TASK PROMPT: Find the string "agent" in the data, then copy every line where it is found.

(MATERIAL SHOWN begins)

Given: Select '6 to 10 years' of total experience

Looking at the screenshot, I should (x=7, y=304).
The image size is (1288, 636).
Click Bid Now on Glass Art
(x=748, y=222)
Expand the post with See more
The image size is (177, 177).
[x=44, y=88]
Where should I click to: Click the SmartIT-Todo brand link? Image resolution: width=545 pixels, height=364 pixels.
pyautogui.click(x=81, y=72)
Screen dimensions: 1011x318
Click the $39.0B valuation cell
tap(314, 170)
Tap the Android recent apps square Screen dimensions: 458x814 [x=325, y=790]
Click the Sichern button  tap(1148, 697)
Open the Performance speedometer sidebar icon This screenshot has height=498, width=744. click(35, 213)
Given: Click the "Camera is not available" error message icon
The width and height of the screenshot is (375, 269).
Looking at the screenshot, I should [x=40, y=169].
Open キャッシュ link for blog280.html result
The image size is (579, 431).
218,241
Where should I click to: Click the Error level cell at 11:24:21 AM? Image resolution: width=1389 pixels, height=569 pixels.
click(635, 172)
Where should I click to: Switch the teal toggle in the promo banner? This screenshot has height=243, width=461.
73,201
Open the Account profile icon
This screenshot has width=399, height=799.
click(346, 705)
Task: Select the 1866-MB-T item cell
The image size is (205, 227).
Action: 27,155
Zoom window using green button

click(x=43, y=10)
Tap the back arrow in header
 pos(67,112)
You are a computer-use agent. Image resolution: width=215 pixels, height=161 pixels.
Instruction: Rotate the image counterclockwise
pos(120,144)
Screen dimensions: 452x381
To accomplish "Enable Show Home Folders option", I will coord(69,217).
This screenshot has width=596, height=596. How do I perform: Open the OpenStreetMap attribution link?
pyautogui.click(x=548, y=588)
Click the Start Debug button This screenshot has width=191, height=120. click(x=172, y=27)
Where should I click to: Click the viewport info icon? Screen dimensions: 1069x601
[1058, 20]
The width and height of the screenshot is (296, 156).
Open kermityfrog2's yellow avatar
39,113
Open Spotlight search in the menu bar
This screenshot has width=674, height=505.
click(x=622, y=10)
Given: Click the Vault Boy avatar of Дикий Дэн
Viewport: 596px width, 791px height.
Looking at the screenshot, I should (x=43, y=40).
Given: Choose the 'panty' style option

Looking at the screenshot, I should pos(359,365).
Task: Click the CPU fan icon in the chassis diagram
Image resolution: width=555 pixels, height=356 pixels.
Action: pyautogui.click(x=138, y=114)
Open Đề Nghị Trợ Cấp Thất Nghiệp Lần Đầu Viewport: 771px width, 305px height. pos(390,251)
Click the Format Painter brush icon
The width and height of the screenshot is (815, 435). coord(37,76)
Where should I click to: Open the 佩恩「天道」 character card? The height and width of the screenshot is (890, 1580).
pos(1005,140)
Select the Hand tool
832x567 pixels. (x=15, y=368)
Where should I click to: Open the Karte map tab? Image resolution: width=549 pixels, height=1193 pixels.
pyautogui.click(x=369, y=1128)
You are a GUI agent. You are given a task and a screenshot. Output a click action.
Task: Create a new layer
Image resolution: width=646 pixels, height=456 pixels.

(MATERIAL SHOWN ends)

YOUR SOLUTION:
You are a computer-use agent. Image resolution: width=215 pixels, height=161 pixels.
You are a GUI agent. You are given a task and a screenshot. Output a click action.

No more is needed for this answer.